**Aim:**
Count the lines in the records below that contain the string "reveal", treating case as significant. Reply with the number only.

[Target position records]

--- --- ---

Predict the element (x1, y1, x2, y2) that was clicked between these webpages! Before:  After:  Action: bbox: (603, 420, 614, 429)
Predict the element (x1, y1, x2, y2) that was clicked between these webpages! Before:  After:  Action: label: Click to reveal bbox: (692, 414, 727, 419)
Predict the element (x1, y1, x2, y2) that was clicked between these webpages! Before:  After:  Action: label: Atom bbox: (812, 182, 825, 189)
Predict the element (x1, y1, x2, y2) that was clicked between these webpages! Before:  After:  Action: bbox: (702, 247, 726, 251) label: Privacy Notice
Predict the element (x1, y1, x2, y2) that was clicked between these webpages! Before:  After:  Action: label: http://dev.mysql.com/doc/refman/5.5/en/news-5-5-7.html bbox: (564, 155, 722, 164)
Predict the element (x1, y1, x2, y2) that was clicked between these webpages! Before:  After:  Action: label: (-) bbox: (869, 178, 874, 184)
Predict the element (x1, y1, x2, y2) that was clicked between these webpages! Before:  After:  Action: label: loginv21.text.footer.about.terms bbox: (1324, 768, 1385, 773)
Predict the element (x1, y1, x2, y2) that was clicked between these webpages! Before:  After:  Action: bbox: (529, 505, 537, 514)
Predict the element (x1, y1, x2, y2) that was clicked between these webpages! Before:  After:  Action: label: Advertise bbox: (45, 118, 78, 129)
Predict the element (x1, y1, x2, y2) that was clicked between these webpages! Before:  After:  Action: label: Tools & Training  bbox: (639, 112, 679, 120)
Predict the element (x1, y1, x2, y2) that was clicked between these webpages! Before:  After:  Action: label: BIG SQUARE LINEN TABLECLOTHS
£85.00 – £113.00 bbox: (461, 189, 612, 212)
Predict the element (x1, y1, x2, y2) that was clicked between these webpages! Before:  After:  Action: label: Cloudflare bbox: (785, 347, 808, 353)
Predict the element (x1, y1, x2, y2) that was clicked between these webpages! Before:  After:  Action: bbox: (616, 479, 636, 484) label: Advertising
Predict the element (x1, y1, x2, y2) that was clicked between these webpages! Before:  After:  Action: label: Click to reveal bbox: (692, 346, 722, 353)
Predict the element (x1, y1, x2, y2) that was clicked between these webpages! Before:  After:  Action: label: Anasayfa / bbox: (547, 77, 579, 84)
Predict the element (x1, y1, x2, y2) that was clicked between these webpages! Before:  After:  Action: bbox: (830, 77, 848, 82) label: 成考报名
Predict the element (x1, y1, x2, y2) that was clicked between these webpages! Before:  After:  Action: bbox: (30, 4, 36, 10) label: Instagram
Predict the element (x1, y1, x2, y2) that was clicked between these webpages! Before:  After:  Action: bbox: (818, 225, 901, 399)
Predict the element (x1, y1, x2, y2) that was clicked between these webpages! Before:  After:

--- --- ---

**Complete response:**
2